On an 1841 map Bateman’s Hut is marked on land still held by the Crown, and the hut is also marked on a map of 1857. Bateman paid rates in 1861, the first year of the Municipality, of £4 10s. In 1862 Robert ‘Batman’ sold one acre of land to Ono Earnshaw, stonemason, for £25. However the exact location of the hut has not been identified, if indeed the hut still exists. Several houses along the road appear to be old enough and there are reports of demolished outbuildings which could have been the hut. Municipal records listed houses, cottages and huts, but none of the huts seem to have survived, suggesting a primitive structure.

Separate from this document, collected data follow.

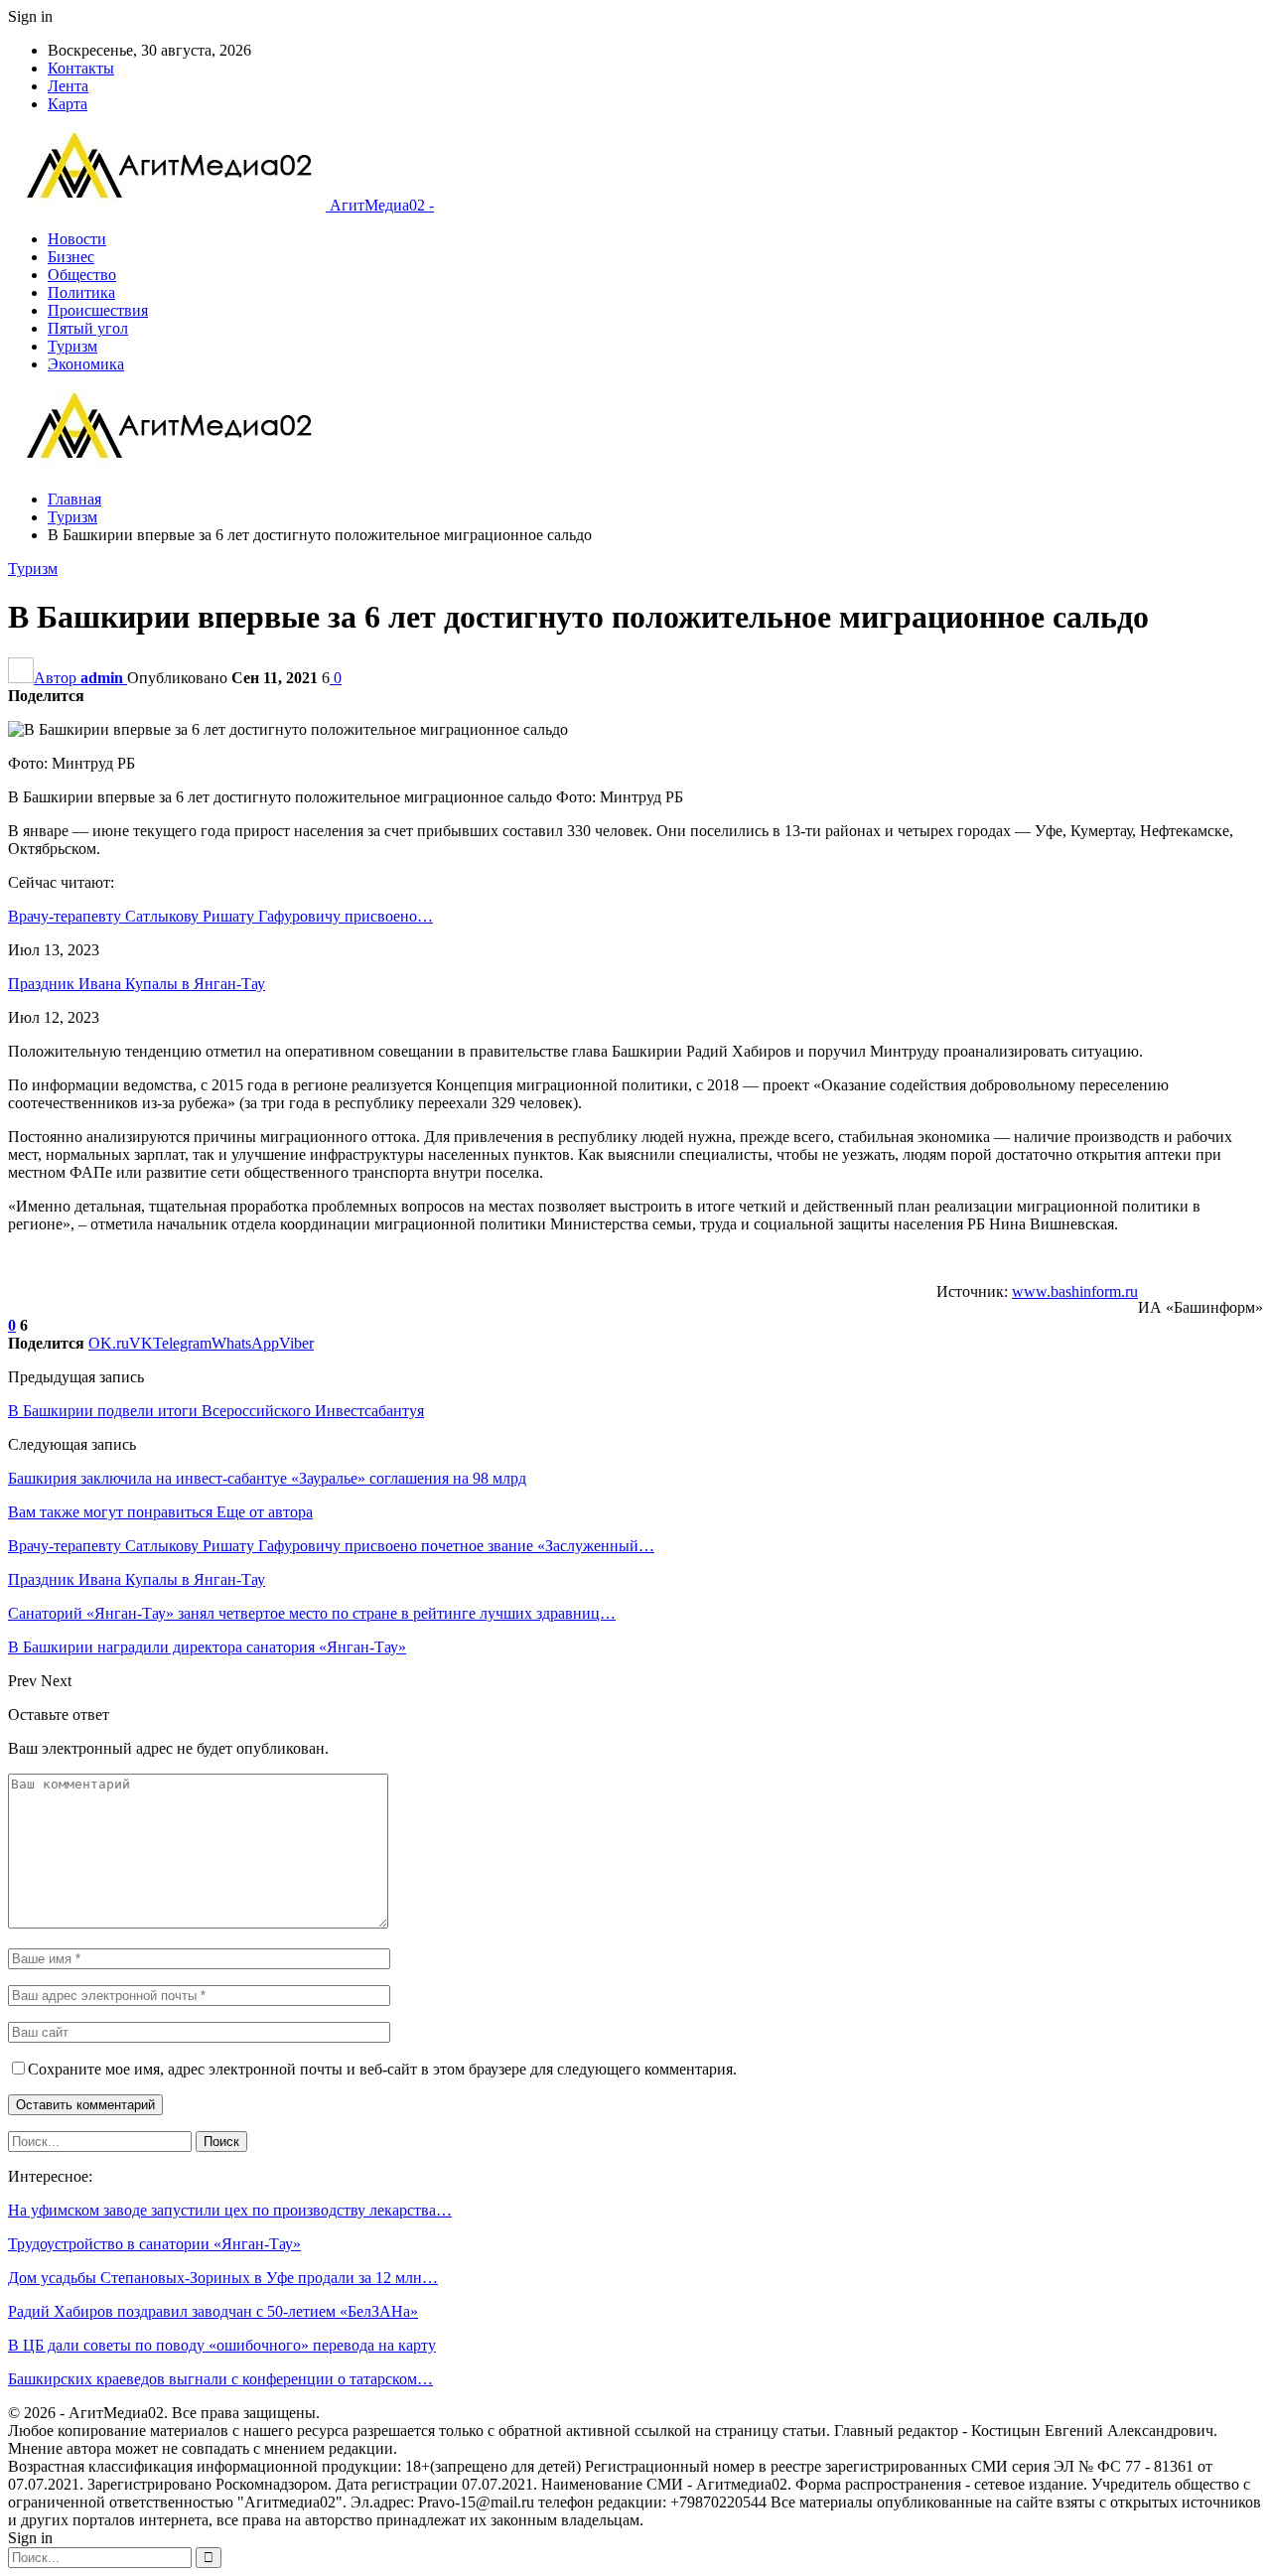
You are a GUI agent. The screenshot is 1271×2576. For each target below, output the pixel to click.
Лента (68, 85)
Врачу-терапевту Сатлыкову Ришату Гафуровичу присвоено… (220, 916)
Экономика (86, 364)
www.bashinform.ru (1075, 1291)
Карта (67, 103)
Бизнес (71, 256)
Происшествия (98, 310)
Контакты (81, 68)
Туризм (72, 346)
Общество (82, 274)
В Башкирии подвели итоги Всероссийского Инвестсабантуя (216, 1410)
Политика (81, 292)
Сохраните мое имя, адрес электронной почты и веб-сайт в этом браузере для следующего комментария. (382, 2069)
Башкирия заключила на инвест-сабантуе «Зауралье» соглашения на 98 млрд (267, 1478)
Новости (77, 238)
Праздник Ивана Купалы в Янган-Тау (136, 983)
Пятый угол (88, 328)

Several separate sources link Bateman with John Batman, Melbourne’s founder. If this is so, then Batman’s father was a convict, transported to Port Jackson in 1797. Later as a ‘ticket of leave’ man, he became a timber cutter with his sons and set up a timber yard at Parramatta, where he had settled earlier. Whitham’s ‘Book of the North Shore’, an unpublished manuscript of 1927, states that they were related and also mentions Bateman as the lessee of the punt. Colliss’ 1938 ‘History of Gladesville’ says ‘moreover Bateman, the punt man, lived first on Bedlam Point and later in a cottage on the Great North Road (Victoria Road), and the road made by the side of his cottage was named after him’. The use of the name Batemans Road was not official until 1891, it was listed earlier in Sands’ Directory as Earnshaw Road and before that as Gladesville Road.

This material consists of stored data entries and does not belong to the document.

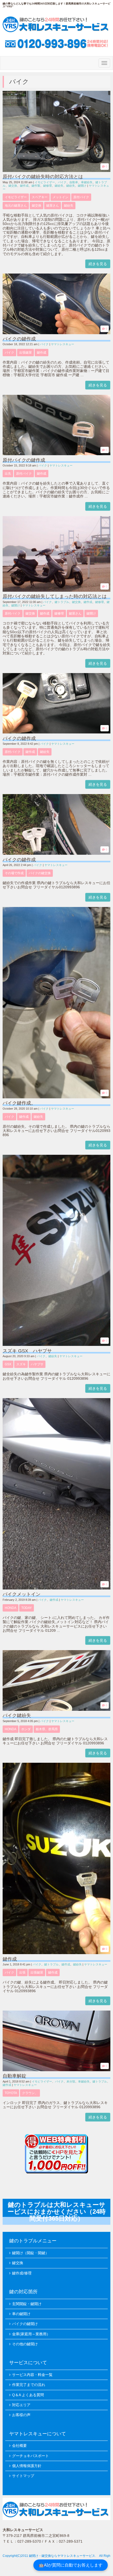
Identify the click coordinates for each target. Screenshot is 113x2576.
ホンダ (26, 1729)
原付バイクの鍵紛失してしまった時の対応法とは (55, 596)
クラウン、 (30, 2093)
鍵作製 (36, 185)
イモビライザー (45, 182)
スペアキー (40, 197)
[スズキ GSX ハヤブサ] (56, 1345)
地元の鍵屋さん (16, 205)
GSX (8, 1364)
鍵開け (82, 185)
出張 (22, 1972)
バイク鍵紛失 (17, 1715)
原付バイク (81, 197)
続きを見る (98, 264)
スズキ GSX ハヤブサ (27, 1350)
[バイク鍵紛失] (56, 1710)
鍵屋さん (52, 205)
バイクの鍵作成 (19, 339)
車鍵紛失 (87, 182)
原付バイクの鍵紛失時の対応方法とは (43, 176)
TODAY (26, 1608)
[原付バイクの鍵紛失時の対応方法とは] (56, 171)
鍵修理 (47, 185)
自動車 (73, 182)
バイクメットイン (21, 1594)
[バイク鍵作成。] (56, 1097)
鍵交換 (12, 185)
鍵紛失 (59, 185)
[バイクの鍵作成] (56, 333)
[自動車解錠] (56, 2070)
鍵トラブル (62, 602)
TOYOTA (11, 2093)
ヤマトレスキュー (62, 344)
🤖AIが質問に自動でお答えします (70, 2565)
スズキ (21, 1364)
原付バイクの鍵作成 (24, 460)
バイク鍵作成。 (19, 1103)
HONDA (10, 1608)
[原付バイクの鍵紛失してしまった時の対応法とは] (56, 590)
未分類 (70, 2081)
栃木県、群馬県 (47, 1729)
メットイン (60, 197)
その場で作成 (14, 873)
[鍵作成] (56, 1953)
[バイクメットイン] (56, 1588)
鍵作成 (24, 185)
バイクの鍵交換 (40, 873)
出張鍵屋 (25, 352)
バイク (62, 182)
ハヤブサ (37, 1364)
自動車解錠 (14, 2076)
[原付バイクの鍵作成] (56, 454)
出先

One of the earliest settlers was John Reeves, a stonemason who came out from Cornwall in 1850 and was employed to build a substantial sandstone wall around the asylum from Bedlam Point to Henley. Reeves built himself the stone cottage (above) in 1857, and the date is inscribed at the back of the house. In 1859 he married Ruth Buscombe, originally from Cornwall, at Scotts Church. Reeves established orchards, a vineyard and a dairy on his estate of 69 acres and leased from Miss Isler an area bordered by Sunnyside, Hillcrest and Isler Streets, then known as Isler Park. The dairy was later relocated in Batemans Road in Reeves’ Paddock (now a town house development). At that time Batemans Road was only as wide as a lane and deeply rutted by the many carts using it. One of Reeves’ grandsons recalled that the lane was extremely steep and rocky going down to the small bridge and that on milk runs the horses and carts were walked for fear of accident. Reeves later donated ten feet of his land to the Council when the road was built to ensure that ‘a footpath be provided’.
Pilkington’s Bridge was built c1886 at the start of Batemans Road. It was named after William Pilkington, a quarryman, who built a two room cottage ‘Woodville’ at 5 Martin St, Hunters Hill. Pilkington’s Bridge is listed on the Heritage Register and is one of three bridges crossing Tarban Creek. The bridge today is a composite bridge with the original walls still in use.
The area remained as farming and orchard land, with denser settlement along the major roads until well into the beginning of the 20th century. A photograph taken in 1894 from the tower of St Joseph’s College shows the Batemans Road area as being very heavily wooded, with small cottages just visible among the trees.